>>>
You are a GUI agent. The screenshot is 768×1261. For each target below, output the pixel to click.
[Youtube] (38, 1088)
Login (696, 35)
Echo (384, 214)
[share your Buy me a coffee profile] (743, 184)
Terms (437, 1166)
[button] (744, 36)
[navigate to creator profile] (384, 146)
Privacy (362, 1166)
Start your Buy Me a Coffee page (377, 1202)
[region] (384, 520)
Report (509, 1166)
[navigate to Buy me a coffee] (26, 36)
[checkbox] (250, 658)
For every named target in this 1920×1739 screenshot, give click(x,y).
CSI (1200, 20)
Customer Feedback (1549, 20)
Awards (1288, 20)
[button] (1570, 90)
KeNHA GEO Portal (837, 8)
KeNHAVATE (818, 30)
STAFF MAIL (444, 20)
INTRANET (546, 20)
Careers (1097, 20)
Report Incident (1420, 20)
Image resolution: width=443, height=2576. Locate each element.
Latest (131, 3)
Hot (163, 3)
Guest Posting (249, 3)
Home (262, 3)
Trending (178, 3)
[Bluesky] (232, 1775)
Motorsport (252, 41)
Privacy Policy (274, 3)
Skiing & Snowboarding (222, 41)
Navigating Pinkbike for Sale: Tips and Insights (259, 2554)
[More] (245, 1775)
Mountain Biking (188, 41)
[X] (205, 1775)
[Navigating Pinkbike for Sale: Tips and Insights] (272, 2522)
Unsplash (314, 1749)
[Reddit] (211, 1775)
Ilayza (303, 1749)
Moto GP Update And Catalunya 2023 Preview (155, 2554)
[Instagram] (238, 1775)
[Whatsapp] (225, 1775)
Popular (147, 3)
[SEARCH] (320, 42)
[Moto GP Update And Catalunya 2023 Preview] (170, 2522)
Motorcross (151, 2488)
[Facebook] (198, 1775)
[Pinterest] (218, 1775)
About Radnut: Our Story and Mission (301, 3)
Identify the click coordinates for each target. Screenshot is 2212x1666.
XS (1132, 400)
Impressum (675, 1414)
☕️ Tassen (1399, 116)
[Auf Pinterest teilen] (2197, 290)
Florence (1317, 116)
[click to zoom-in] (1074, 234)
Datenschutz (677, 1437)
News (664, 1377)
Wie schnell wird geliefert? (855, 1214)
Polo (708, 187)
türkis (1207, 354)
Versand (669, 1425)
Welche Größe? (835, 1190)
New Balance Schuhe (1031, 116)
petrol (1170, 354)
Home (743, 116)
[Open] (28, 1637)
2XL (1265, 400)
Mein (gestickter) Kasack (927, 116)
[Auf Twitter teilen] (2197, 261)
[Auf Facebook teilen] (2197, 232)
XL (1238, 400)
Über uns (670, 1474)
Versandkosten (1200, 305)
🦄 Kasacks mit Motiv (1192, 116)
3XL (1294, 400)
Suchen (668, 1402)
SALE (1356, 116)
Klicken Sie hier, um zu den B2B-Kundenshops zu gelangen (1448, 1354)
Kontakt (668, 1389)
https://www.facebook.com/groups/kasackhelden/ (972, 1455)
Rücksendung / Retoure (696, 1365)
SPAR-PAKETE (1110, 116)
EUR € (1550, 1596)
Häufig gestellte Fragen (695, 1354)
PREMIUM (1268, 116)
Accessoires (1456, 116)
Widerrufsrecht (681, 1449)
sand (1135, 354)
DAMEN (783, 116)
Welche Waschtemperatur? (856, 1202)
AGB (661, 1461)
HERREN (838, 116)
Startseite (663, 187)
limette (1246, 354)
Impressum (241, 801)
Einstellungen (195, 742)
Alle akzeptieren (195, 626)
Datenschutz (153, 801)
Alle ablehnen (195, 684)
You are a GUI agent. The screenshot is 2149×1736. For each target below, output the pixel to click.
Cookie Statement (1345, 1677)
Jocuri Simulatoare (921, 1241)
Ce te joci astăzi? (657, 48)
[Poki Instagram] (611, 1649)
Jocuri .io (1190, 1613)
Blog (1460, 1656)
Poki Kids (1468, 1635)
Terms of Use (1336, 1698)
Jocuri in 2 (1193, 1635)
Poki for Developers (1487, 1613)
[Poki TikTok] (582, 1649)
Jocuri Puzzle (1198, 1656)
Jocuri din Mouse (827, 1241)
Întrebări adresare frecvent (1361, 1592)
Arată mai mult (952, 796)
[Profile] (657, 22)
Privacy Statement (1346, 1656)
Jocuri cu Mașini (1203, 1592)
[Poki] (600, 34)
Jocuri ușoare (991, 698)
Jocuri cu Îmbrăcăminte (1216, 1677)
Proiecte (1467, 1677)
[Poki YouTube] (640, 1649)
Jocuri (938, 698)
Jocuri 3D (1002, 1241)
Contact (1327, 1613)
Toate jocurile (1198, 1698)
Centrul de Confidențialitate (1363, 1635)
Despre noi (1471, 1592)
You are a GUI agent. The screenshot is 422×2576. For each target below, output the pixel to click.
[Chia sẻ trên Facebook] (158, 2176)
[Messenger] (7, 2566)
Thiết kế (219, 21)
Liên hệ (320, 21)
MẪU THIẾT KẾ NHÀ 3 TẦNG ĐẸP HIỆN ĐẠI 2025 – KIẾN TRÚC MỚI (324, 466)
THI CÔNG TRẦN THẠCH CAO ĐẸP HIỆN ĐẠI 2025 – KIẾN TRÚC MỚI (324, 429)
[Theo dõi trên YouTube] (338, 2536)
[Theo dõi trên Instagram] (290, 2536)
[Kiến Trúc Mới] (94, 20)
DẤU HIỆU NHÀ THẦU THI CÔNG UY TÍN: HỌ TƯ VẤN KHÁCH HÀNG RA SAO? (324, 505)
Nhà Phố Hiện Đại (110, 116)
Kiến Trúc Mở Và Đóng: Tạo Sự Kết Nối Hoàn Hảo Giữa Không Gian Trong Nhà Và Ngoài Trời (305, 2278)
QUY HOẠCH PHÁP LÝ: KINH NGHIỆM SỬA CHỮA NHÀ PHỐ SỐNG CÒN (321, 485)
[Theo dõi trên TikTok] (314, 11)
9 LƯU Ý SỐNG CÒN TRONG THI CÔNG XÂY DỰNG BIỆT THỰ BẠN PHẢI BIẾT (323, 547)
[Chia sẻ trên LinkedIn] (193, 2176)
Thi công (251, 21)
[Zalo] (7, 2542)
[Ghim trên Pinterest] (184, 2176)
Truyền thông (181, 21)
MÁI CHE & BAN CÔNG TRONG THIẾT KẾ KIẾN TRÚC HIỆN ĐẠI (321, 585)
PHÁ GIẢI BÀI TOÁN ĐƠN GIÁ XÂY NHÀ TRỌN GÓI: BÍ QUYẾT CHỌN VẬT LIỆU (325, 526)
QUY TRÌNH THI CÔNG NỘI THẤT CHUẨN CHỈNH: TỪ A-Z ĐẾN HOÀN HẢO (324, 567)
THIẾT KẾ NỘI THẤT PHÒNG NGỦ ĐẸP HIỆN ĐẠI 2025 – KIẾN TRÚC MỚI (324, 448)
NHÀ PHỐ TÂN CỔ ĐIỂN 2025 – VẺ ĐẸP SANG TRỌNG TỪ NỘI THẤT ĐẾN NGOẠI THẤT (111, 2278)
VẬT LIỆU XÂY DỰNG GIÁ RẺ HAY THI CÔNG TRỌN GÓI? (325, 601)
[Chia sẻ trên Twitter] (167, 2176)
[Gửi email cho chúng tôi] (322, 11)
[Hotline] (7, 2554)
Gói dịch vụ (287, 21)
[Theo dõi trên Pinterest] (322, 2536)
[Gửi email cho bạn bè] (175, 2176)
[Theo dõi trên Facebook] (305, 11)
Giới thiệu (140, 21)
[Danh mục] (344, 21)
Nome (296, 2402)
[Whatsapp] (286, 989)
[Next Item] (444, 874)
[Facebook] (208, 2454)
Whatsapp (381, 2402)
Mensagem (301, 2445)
<<<
**What you have to do:**
Please retype, with no changes, the lines that run from the first line of the entries to the line with "[button] (744, 36)", both ends included.

**Reply:**
You are a GUI agent. The screenshot is 768×1261. For each target below, output the pixel to click.
[Youtube] (38, 1088)
Login (696, 35)
Echo (384, 214)
[share your Buy me a coffee profile] (743, 184)
Terms (437, 1166)
[button] (744, 36)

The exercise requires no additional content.